The building is home to classrooms and offices for professors, along with computer labs that have some of the most advanced technology on campus.

Chair of the Computer Science Department Robert Drysdale said he believes Sudikoff's construction "has increased the availability of much better machines."

Sudikoff "is a huge step for both faculty and students," Drysdale said.

The building's first floor consists of classrooms and computer labs with dozens of state-of-the-art workstations, like 20 Sun workstations and 15 Digital Alpha workstations.

One of the highlights of the building is the Dartmouth Experimental Visualization Laboratory, where research and development of multimedia technology is conducted.
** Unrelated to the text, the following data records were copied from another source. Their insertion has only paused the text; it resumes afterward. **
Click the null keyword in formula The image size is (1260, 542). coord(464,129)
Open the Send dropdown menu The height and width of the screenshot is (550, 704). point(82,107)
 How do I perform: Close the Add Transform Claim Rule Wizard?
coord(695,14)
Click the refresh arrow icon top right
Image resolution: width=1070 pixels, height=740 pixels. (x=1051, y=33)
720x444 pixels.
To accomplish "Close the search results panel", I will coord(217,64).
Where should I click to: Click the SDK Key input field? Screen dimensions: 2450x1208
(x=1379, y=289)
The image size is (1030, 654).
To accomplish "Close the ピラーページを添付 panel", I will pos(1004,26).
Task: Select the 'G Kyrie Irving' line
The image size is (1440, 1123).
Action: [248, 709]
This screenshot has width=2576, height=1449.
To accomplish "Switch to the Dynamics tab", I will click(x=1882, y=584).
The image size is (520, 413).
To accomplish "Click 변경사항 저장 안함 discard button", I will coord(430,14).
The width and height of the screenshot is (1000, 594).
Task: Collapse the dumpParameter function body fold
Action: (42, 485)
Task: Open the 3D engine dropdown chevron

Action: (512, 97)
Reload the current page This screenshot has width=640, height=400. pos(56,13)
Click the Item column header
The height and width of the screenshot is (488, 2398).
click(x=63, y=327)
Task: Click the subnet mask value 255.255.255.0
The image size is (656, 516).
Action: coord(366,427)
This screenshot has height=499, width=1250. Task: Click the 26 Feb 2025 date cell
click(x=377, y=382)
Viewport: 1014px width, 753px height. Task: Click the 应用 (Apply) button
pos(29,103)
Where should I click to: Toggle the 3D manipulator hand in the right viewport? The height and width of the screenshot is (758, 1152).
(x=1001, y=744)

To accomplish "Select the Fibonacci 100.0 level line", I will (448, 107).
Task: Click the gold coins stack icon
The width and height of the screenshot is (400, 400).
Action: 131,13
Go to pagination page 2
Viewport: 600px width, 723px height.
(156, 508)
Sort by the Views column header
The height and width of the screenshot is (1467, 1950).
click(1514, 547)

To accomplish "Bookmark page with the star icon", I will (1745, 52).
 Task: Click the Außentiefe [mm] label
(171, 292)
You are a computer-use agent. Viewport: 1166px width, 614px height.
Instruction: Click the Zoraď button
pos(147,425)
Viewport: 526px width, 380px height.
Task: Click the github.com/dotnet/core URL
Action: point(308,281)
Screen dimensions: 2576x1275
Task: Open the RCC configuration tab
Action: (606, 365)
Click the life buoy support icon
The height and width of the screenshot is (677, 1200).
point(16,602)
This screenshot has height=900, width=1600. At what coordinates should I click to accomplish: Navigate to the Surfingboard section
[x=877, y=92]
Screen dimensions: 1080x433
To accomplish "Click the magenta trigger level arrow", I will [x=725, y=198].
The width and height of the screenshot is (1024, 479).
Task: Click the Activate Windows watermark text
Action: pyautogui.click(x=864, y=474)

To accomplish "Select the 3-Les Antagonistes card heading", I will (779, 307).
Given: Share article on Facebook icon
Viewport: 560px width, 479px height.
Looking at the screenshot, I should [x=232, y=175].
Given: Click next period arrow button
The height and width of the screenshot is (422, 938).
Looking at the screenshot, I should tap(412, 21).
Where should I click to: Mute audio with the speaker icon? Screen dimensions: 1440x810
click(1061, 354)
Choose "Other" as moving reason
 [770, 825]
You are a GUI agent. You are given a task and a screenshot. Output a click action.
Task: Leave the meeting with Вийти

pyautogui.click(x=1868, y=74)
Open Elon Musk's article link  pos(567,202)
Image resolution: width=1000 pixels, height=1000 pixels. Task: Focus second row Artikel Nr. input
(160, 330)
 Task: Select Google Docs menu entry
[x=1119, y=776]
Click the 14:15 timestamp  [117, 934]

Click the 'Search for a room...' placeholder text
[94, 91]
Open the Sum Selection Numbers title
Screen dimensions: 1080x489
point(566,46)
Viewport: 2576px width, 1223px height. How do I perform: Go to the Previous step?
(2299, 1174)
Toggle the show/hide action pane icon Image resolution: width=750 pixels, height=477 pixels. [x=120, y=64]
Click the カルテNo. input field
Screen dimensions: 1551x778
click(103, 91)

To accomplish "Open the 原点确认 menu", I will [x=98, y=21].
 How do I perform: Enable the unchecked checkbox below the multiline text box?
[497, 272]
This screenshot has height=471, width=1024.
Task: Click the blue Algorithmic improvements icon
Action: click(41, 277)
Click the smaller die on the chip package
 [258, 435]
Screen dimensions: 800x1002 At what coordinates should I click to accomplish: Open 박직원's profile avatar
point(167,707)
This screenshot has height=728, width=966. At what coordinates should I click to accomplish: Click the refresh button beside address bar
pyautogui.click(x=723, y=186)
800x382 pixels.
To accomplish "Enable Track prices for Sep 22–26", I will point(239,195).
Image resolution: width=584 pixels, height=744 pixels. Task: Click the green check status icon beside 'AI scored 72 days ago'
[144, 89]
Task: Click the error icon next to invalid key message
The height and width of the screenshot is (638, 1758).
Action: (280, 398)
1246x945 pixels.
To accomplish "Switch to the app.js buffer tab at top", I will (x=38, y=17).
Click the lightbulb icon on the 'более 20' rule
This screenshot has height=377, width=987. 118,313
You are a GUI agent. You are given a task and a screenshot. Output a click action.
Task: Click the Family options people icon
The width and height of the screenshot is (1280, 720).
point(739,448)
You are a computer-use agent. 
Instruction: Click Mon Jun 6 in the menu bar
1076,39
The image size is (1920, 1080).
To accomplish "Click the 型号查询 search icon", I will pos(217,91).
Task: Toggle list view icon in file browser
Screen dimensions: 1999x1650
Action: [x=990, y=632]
The second and third floors are divided into faculty and graduate student offices.

"It is great to have the offices mixed. We were pretty much segregated over at Bradley," said Perry Fizzano, a computer science graduate student.

The main projects currently in progress revolve around multimedia and the theory of algorithms, said Bill Stubblefield, a visiting computer science professor.

One software program developed at the College is the Multimedia Kiosk, a program using graphics, sound, and video to inform users on a variety of topics from class offerings to lists of graduate students.

With the housing of all this expensive and advanced technology come several issues of security, and Sudikoff has a state-of-the-art security system to protect its state-of-the-art computers.

Card scans in every lab ensure limited access to Sudikoff that restrict entrance to computer science faculty, graduate students, and undergraduate students taking classes in the building.

The Sudikoff Laboratory was built in 1993 using a $3.5 million donation by Jeffrey Sudikoff '77 and a $2 million donation from the Kiewit Foundation.